▸ **PROVIDED RECORDS**:
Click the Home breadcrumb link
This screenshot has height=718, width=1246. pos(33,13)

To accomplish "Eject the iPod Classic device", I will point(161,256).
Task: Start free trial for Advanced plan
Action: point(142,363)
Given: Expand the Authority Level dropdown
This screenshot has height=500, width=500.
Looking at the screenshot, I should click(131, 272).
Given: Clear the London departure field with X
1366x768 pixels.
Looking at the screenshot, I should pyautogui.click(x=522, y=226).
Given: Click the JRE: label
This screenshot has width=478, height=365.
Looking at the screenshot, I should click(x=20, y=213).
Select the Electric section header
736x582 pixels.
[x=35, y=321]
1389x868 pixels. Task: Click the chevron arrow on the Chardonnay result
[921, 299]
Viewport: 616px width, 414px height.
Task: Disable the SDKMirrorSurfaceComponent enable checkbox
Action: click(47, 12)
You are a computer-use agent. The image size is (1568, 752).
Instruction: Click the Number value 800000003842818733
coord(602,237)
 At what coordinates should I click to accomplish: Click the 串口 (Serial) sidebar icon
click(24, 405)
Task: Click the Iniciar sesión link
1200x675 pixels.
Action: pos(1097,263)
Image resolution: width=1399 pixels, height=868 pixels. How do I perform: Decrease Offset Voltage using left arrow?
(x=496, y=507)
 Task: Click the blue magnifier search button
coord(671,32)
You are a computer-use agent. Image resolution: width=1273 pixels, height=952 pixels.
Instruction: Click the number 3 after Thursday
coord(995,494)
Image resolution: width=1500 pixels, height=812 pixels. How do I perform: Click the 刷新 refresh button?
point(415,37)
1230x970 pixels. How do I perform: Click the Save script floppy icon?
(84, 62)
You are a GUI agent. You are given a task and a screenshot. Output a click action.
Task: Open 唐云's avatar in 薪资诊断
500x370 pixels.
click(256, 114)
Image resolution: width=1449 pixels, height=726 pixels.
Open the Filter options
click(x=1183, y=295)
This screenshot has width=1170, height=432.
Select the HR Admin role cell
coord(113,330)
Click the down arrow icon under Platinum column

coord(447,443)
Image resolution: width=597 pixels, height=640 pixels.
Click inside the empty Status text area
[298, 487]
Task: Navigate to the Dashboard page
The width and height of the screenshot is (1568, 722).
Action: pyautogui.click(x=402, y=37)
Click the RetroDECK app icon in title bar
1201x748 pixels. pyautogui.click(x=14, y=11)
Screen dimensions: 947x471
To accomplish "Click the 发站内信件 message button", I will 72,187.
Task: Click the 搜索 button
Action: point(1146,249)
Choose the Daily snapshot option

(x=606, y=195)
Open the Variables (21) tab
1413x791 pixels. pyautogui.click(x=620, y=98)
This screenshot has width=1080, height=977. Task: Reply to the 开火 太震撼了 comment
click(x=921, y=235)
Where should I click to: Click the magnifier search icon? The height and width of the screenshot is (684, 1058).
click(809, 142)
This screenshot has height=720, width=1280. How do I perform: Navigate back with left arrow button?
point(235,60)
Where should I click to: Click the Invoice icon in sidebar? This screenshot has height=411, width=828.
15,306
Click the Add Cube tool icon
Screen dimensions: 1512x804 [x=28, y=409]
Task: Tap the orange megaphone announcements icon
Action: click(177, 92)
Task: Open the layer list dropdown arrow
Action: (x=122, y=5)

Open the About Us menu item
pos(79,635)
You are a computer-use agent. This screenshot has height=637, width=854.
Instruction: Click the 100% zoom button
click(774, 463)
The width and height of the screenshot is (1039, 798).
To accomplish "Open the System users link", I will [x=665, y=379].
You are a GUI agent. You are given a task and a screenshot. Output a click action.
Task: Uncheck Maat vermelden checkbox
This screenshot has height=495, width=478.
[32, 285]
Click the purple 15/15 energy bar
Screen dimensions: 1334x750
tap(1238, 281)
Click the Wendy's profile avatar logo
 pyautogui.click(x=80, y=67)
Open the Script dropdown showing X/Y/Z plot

▸ **TASK BRIEF**:
Copy all the data. Match it exactly.

▸ **SOLVED PROBLEM**:
Click the Home breadcrumb link
This screenshot has height=718, width=1246. pos(33,13)

To accomplish "Eject the iPod Classic device", I will point(161,256).
Task: Start free trial for Advanced plan
Action: point(142,363)
Given: Expand the Authority Level dropdown
This screenshot has height=500, width=500.
Looking at the screenshot, I should click(131, 272).
Given: Clear the London departure field with X
1366x768 pixels.
Looking at the screenshot, I should pyautogui.click(x=522, y=226).
Given: Click the JRE: label
This screenshot has width=478, height=365.
Looking at the screenshot, I should click(x=20, y=213).
Select the Electric section header
736x582 pixels.
[x=35, y=321]
1389x868 pixels. Task: Click the chevron arrow on the Chardonnay result
[921, 299]
Viewport: 616px width, 414px height.
Task: Disable the SDKMirrorSurfaceComponent enable checkbox
Action: click(47, 12)
You are a computer-use agent. The image size is (1568, 752).
Instruction: Click the Number value 800000003842818733
coord(602,237)
 At what coordinates should I click to accomplish: Click the 串口 (Serial) sidebar icon
click(24, 405)
Task: Click the Iniciar sesión link
1200x675 pixels.
Action: pos(1097,263)
Image resolution: width=1399 pixels, height=868 pixels. How do I perform: Decrease Offset Voltage using left arrow?
(x=496, y=507)
 Task: Click the blue magnifier search button
coord(671,32)
You are a computer-use agent. Image resolution: width=1273 pixels, height=952 pixels.
Instruction: Click the number 3 after Thursday
coord(995,494)
Image resolution: width=1500 pixels, height=812 pixels. How do I perform: Click the 刷新 refresh button?
point(415,37)
1230x970 pixels. How do I perform: Click the Save script floppy icon?
(84, 62)
You are a GUI agent. You are given a task and a screenshot. Output a click action.
Task: Open 唐云's avatar in 薪资诊断
500x370 pixels.
click(256, 114)
Image resolution: width=1449 pixels, height=726 pixels.
Open the Filter options
click(x=1183, y=295)
This screenshot has width=1170, height=432.
Select the HR Admin role cell
coord(113,330)
Click the down arrow icon under Platinum column

coord(447,443)
Image resolution: width=597 pixels, height=640 pixels.
Click inside the empty Status text area
[298, 487]
Task: Navigate to the Dashboard page
The width and height of the screenshot is (1568, 722).
Action: pyautogui.click(x=402, y=37)
Click the RetroDECK app icon in title bar
1201x748 pixels. pyautogui.click(x=14, y=11)
Screen dimensions: 947x471
To accomplish "Click the 发站内信件 message button", I will 72,187.
Task: Click the 搜索 button
Action: point(1146,249)
Choose the Daily snapshot option

(x=606, y=195)
Open the Variables (21) tab
1413x791 pixels. pyautogui.click(x=620, y=98)
This screenshot has width=1080, height=977. Task: Reply to the 开火 太震撼了 comment
click(x=921, y=235)
Where should I click to: Click the magnifier search icon? The height and width of the screenshot is (684, 1058).
click(809, 142)
This screenshot has height=720, width=1280. How do I perform: Navigate back with left arrow button?
point(235,60)
Where should I click to: Click the Invoice icon in sidebar? This screenshot has height=411, width=828.
15,306
Click the Add Cube tool icon
Screen dimensions: 1512x804 [x=28, y=409]
Task: Tap the orange megaphone announcements icon
Action: click(177, 92)
Task: Open the layer list dropdown arrow
Action: (x=122, y=5)

Open the About Us menu item
pos(79,635)
You are a computer-use agent. This screenshot has height=637, width=854.
Instruction: Click the 100% zoom button
click(774, 463)
The width and height of the screenshot is (1039, 798).
To accomplish "Open the System users link", I will [x=665, y=379].
You are a GUI agent. You are given a task and a screenshot. Output a click action.
Task: Uncheck Maat vermelden checkbox
This screenshot has height=495, width=478.
[32, 285]
Click the purple 15/15 energy bar
Screen dimensions: 1334x750
tap(1238, 281)
Click the Wendy's profile avatar logo
 pyautogui.click(x=80, y=67)
Open the Script dropdown showing X/Y/Z plot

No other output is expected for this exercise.